### PROMPT:
Give back exactly the lines from the line that contains "Given: Toggle the" to the last line of the listing below, inclusive, and no others.

INFORMATION PROVIDED Block Start

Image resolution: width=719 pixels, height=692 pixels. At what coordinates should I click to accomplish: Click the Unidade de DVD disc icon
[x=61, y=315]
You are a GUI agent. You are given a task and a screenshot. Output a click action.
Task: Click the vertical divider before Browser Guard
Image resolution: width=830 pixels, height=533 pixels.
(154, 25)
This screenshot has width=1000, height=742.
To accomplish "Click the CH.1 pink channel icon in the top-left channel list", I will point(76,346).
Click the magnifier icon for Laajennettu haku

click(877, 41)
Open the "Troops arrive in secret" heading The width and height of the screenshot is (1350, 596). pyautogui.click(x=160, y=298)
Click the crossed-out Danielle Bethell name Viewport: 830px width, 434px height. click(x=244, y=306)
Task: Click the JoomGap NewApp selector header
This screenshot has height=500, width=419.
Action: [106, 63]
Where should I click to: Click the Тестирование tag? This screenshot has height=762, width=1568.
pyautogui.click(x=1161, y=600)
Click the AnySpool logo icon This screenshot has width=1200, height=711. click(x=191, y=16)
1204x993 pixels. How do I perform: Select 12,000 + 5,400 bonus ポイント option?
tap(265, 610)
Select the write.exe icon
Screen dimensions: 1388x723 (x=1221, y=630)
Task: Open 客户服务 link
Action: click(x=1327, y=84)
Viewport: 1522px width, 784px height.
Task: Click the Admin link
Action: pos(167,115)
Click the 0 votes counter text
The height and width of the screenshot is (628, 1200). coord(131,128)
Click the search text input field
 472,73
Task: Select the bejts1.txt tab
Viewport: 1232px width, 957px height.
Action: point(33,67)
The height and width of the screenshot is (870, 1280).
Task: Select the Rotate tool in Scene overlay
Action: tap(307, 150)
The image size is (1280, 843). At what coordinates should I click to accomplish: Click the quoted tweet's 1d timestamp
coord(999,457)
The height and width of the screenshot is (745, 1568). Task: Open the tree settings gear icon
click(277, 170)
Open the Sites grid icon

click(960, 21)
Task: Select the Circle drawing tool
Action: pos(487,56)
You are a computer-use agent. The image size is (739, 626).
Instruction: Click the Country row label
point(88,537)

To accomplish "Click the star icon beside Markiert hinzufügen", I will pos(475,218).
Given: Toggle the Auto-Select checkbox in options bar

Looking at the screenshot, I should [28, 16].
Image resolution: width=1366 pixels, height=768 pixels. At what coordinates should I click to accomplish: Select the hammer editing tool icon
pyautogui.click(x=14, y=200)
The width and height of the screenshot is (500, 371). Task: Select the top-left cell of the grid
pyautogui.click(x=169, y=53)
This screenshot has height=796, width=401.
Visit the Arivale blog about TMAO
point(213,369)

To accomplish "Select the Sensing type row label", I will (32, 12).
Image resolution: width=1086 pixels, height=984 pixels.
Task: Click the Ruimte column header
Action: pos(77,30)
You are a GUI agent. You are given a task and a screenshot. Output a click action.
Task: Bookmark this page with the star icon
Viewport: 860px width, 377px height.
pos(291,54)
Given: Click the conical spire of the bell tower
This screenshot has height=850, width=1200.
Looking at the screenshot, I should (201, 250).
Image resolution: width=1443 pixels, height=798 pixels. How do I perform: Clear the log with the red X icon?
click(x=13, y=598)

INFORMATION PROVIDED Block End

### SOLUTION TO THIS PROBLEM:
Given: Toggle the Auto-Select checkbox in options bar

Looking at the screenshot, I should [28, 16].
Image resolution: width=1366 pixels, height=768 pixels. At what coordinates should I click to accomplish: Select the hammer editing tool icon
pyautogui.click(x=14, y=200)
The width and height of the screenshot is (500, 371). Task: Select the top-left cell of the grid
pyautogui.click(x=169, y=53)
This screenshot has height=796, width=401.
Visit the Arivale blog about TMAO
point(213,369)

To accomplish "Select the Sensing type row label", I will (32, 12).
Image resolution: width=1086 pixels, height=984 pixels.
Task: Click the Ruimte column header
Action: pos(77,30)
You are a GUI agent. You are given a task and a screenshot. Output a click action.
Task: Bookmark this page with the star icon
Viewport: 860px width, 377px height.
pos(291,54)
Given: Click the conical spire of the bell tower
This screenshot has height=850, width=1200.
Looking at the screenshot, I should (201, 250).
Image resolution: width=1443 pixels, height=798 pixels. How do I perform: Clear the log with the red X icon?
click(x=13, y=598)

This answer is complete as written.